In 2020, prostate cancer (PCa) caused about 6.8% of male cancer-related deaths. Thus, early detection of PCa and improving clinical procedures for suspected cases are crucial. Fortunately, using biparametric magnetic resonance imaging (bpMRI) along with advanced computer-aided diagnosis (CAD) systems that involve deep learning (DL) techniques leads to PCa detection rates comparable to radiologists. Achieving this requires access to a large amount of patient data; however, sharing patient-specific information raises privacy concerns. To address this, we present a Flower federated learning (FL) framework that utilizes local DL models based on nnU-Net for PCa detection. We investigated the impact of various epoch-round combinations and server-side aggregation strategies on the performance of the FL framework and compared the results with centralized learning (CL). We performed empirical experiments using the Prostate Imaging Cancer AI (PI-CAI) dataset comprising 1500 patients from three different institutions for training/validation/testing and further evaluated the results on an independent test set of 199 patients from a fourth institution.

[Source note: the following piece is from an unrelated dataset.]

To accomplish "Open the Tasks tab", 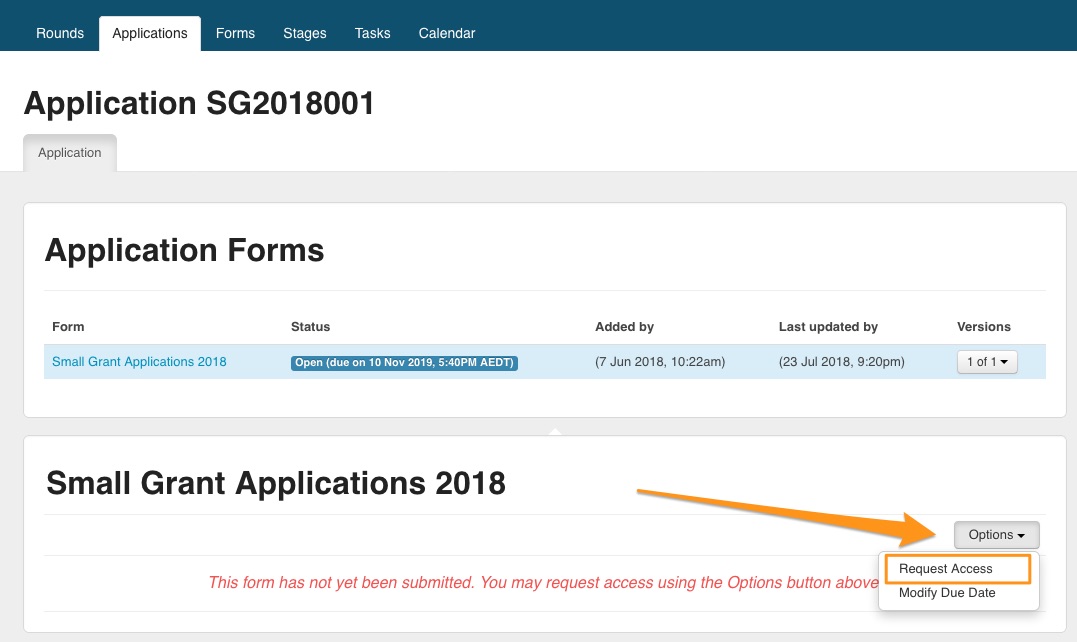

The trained models were evaluated based on the PI-CAI score, which combines patient-level diagnostic performance (area under the receiver operating characteristic) and lesion-level detection performance (average precision). We found that FL can replicate the performance of CL and substantially improve the detection of PCa compared to local training approaches. We optimized the combination of epochs and rounds, along with a server-side aggregation strategy, for prostate lesion detection on the validation set. This configuration (5 epoch, 200 rounds, FedAdagrad aggregation) led to an enhanced PI-CAI score of 0.74 on the test set, compared to 0.73 and 0.72 for the CL and FL baselines, respectively.